Even if he did believe what he said and was prepared to fight in Cabinet to action it, what’s the betting that what they might well do is increase funding but also placing more onto the defence budget that is currently on other budgets such as DfID and maybe, aspects of Home Office expenditure? On the other hand, if such remarks were meant to be a shot across the bows of a Treasury that appears more determined than ever to rein back spending on defence, whilst I would of course welcome it I am bound to fear that it will have already have fallen on deaf ears in buildings on the left hand side of Whitehall.

I noted with some pleasure yesterday that former Parliamentary Under-Secretary at the Ministry of Defence from 2010 to 2012, Sir Gerald Howarth also chose to launch a broadside at Sir Michael Fallon when speaking at a ‘fringe’ conference event last week by reminding him that ensuring we have sufficient capability requirement is far more than being just about talking numbers. I couldn’t agree more.
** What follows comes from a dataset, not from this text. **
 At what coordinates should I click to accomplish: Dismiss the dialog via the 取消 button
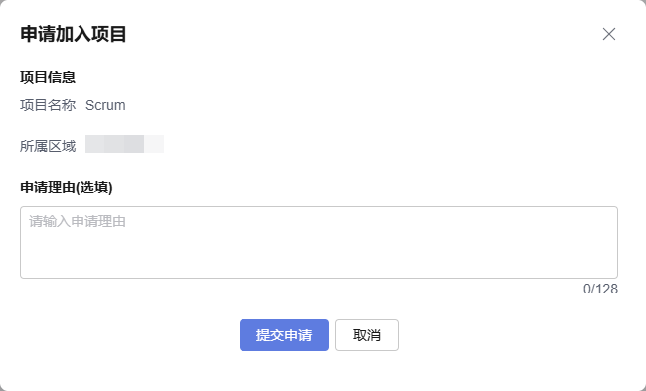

It is all very well the Secretary of State for Defence to go on repeating as he does, that Britain has ordered the first batch of Type 26 anti-submarine Frigates, that we have launched the Type 31 ‘General Purpose Frigate’ programme this year, that we have ordered another Astute class submarine, begun work on the Successor class nuclear submarine programme, seen the first new Queen Elizabeth aircraft carrier for the Royal Navy embark on sea trials and then come into her home port of Portsmouth for the first time and also naming of the second ship, HMS Prince of Wales, all of which is true. But if you are planning to decommission ships that we need now and tomorrow such as HMS Ocean, HMS Bulwark and HMS Albion without there being suitable replacement capability and capacity having been properly considered and before the other new ships being built have been commissioned, then what you are doing is weakening the Royal Navy rather than growing it.

As in so many other aspects of UK Defence for which he alone is responsible, Sir Michael Fallon is often vague and talks with forked tongue. His persistent reminders that the Government is increasing spending on defence by £500 million in each of the next four remaining years has a very hollow ring particularly when we look at how, day by day, UK defence is continually being hollowed out.

The truth is that unlike the position that existed ten and twenty years ago and despite what he says publically, Britain is no longer looked up to by our allies in respect of defence capabilities that is has and can offer. The US may well be prepared to continue working with us and to help us as our main ally in NATO and thank heavens for that, but they also know well that as an ally Britain is now extremely limited in what it can do and in what it is able to support in respect of future deployment. They very much regret that!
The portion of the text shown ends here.